Atualmente, um desafio muito importante para as empresas de moda é, por um lado, construir seu próprio estilo, único e reconhecível. Elas precisam ter uma personalidade, elas precisam ter alguma causa estilística que os clientes sempre possam associar com a marca; por outro lado, a fim de permanecer na moda, elas precisam do estilo para evoluir. O desafio é ser capaz de adaptar e filtrar as tendências em seus próprios olhos, em toda a sua própria personalidade.

Para que a empresa esteja “na moda”, é preciso ser contemporânea, relevante para os consumidores e é no campo da criação que surgem as disputas entre marcas e estilistas.

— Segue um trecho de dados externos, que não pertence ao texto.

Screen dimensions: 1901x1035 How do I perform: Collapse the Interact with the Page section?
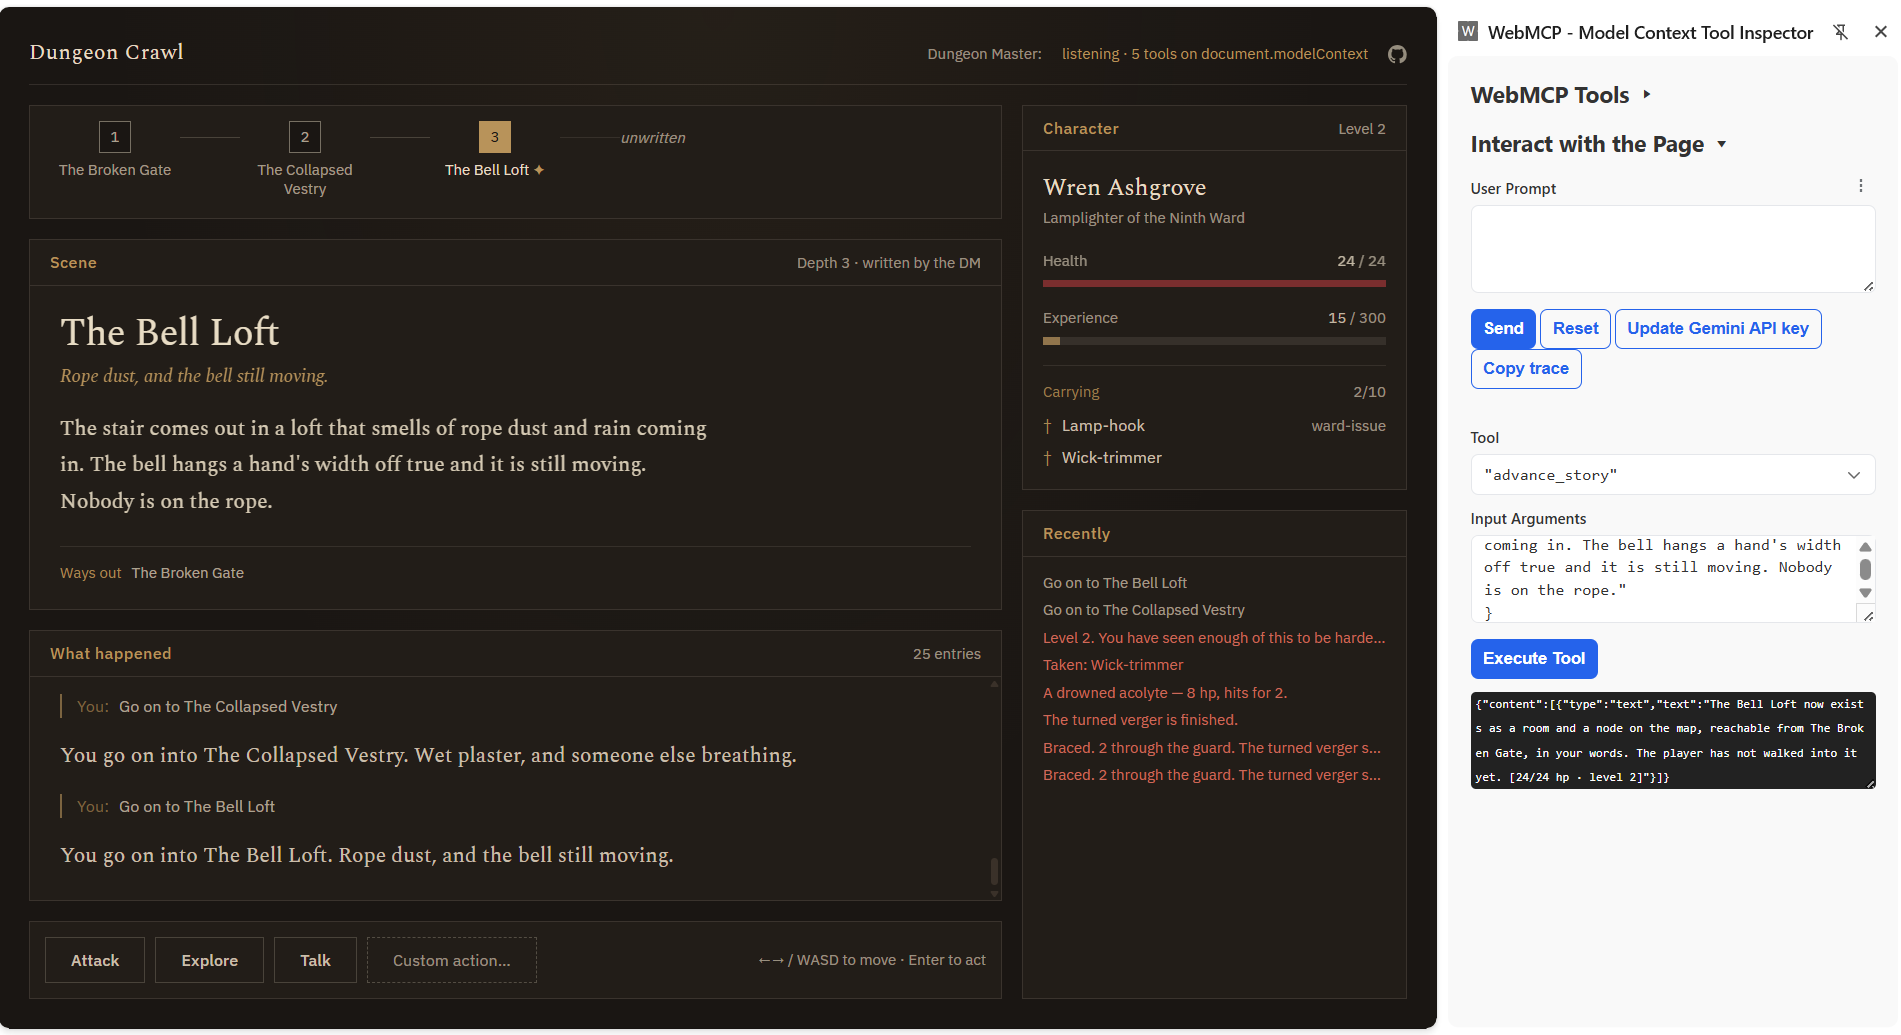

Por ser uma expressão ou esforço intelectual, esses produtos ou serviços necessitam de proteção, seja pelo valor mental e financeiro dedicado ao atingimento de certas soluções e processos produtivos, por exemplo, como tecnologias aplicadas a máquinas de costura, de tinturaria, de estamparia, seja pela proteção à marca, ao nome do criador associado ao objeto da moda ou a autoria dos traços de um croqui.


Por Frederica Richter


Frederica Richter é catarinense, advogada e sócia da Timmermans Advogados, empresa de Itajaí (SC) que atua com Direito Empresarial. Bacharel em Direito pela Universidade do Vale do Itajaí, realizou diversos cursos de Propriedade Intelectual pelo INPI e WIPO, onde agregou conhecimentos sobre Direitos Autorais, Patentes, Marcas, Indicações Geográficas, Desenhos Industriais, Concorrência Desleal, Informação Tecnológica, Contratos de Tecnologia e Tratados Internacionais. Também cursou Fashion Law (Direito da Moda) na Escola Superior de Advocacia de São Paulo, Direito da Mídia pela Fundação Getúlio Vargas e em 2017 concluiu “Management of Fashion and Luxury Companies”, curso oferecido pelo(a) Universidade Luigi Bocconi, de Milão.